DATABASE_URL=postgresql://... # Optional, uses mocks if not set
SECRET_KEY=change-me # For auth middleware
Examples
| Example | Description |
|---|---|
| examples/starter/ | Simple agent, custom output, tools |
| examples/multi_agent/ | Router + specialist delegation pattern |
| examples/johnpye/ | Real-world auction tracking agent |
Built-in Agents
The platform includes example agents you can grant to tenants:
| Agent | Description |
|---|---|
router |
Routes requests to specialist agents |
research |
Web research and information gathering |
analyst |
Data analysis and insights |
code |
Code generation and review |
writer |
Content writing and editing |
support |
Customer support assistance |
Register your own agents in app.py:
registry.register_builtin("my_agent", my_agent, "Description")
Architecture
┌─────────────────────────────────────────────────────────────┐
│ Admin API │
│ POST /admin/tenants - Create tenant (returns API key) │
│ POST /admin/tenants/{id}/agents - Grant agent access │
└─────────────────────────────────────────────────────────────┘
│
▼
┌─────────────────────────────────────────────────────────────┐
│ Tenant Database │
│ tenants (id, api_key_hash, default_model, rate_limit) │
│ tenant_agents (tenant_id, agent_id, model_override) │
└─────────────────────────────────────────────────────────────┘
│
▼
┌─────────────────────────────────────────────────────────────┐
│ Platform API │
│ POST /platform/chat - Send message (tenant API key auth) │
│ GET /platform/conversations - List tenant's conversations │
└─────────────────────────────────────────────────────────────┘
Platform Status
Production-Ready
| Feature | Implementation |
|---|---|
| Tenant API keys | SHA256 hashed, secure storage |
| Tenant CRUD | Full create/read/update via Admin API |
| Agent registry | Database-backed with foreign key integrity |
| Agent access control | Per-tenant permissions via tenant_agents |
| Conversation persistence | PostgreSQL JSONB with PydanticAI serialization |
| API key rotation | Immediate invalidation of old keys |
| Database migrations | Tracked, idempotent migrations |
| Usage tracking | ConversationService calls record_usage() after each chat |
| Token limit enforcement | monthly_token_limit checked before chat, returns 429 when exceeded |
| Cost monitoring | Token usage tracked per tenant via /usage endpoint |
| MCP server | Exposes platform as MCP server for Claude Desktop, Cursor, etc. |
| Platform-wide MCP servers | External MCP servers available to all agents via MCP_SERVERS config |
Partial Implementation
| Feature | Status | Notes |
|---|---|---|
| Rate limiting | In-memory, per-tenant | Works for single instance. For multi-instance deployments, implement Redis-based rate limiting. |
To Reach Full Production
- Distributed rate limiting - Replace in-memory rate limiter with Redis for multi-instance deployments
MCP Integration
The platform can be accessed via Model Context Protocol (MCP), enabling Claude Desktop, Cursor, and other MCP clients to use your agents.
Available MCP Tools
| Tool | Description |
|---|---|
chat |
Send a message to an agent |
list_agents |
List available agents |
get_usage |
Get usage statistics |
list_conversations |
List recent conversations |
get_conversation |
Get conversation history |
clear_conversation |
Clear a conversation |
Each tool requires an api_key parameter for authentication (your tenant API key).

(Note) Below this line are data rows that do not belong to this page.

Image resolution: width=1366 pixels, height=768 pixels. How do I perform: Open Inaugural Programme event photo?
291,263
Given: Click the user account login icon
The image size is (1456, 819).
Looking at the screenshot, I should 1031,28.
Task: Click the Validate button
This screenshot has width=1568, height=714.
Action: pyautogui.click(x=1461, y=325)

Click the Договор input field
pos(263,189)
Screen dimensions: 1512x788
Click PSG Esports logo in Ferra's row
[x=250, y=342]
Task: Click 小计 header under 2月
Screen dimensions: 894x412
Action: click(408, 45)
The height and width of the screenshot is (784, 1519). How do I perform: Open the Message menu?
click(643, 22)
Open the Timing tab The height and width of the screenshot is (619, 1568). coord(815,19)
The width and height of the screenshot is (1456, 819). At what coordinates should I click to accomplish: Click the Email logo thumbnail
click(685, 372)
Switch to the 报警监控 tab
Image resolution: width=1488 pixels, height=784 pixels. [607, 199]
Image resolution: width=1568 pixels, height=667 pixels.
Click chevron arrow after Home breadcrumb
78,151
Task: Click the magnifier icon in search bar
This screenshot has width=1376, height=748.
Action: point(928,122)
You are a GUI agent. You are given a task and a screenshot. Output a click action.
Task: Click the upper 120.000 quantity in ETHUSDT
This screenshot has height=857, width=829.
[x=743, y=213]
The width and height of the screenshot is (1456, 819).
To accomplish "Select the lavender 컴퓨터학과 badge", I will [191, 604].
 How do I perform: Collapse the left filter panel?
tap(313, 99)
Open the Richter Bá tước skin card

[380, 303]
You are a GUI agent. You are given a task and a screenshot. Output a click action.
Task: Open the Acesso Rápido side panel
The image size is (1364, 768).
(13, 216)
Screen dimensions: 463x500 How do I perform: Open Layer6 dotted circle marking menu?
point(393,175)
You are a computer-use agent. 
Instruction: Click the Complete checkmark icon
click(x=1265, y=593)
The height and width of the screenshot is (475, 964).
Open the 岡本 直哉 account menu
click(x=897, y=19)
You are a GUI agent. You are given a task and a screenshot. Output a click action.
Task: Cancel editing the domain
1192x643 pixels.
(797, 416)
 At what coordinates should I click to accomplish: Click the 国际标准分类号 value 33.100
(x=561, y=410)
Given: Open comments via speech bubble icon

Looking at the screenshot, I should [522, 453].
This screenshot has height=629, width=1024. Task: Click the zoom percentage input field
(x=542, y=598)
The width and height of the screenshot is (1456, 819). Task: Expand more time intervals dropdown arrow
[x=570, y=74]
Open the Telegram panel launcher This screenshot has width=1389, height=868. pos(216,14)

HTTP Transport (Remote Server)
When running the API server, MCP is available at /mcp:
# Start the server
pydanticai-platform serve
# MCP endpoint: http://localhost:8000/mcp
Stdio Transport (Local)
For Claude Desktop integration, run the MCP server directly:
pydanticai-platform mcp-serve
Claude Desktop Configuration
Add to claude_desktop_config.json:
{
"mcpServers": {
"pydanticai-platform": {
"command": "pydanticai-platform",
"args": ["mcp-serve"]
}
}
}
Or for a remote server:
{
"mcpServers": {
"pydanticai-platform": {
"url": "https://your-platform.fly.dev/mcp",
"transport": "streamable-http"
}
}
}
Example Usage
Once configured, you can ask Claude:
"Use the pydanticai-platform to chat with the research agent about climate change. My API key is sk-tenant-xxx."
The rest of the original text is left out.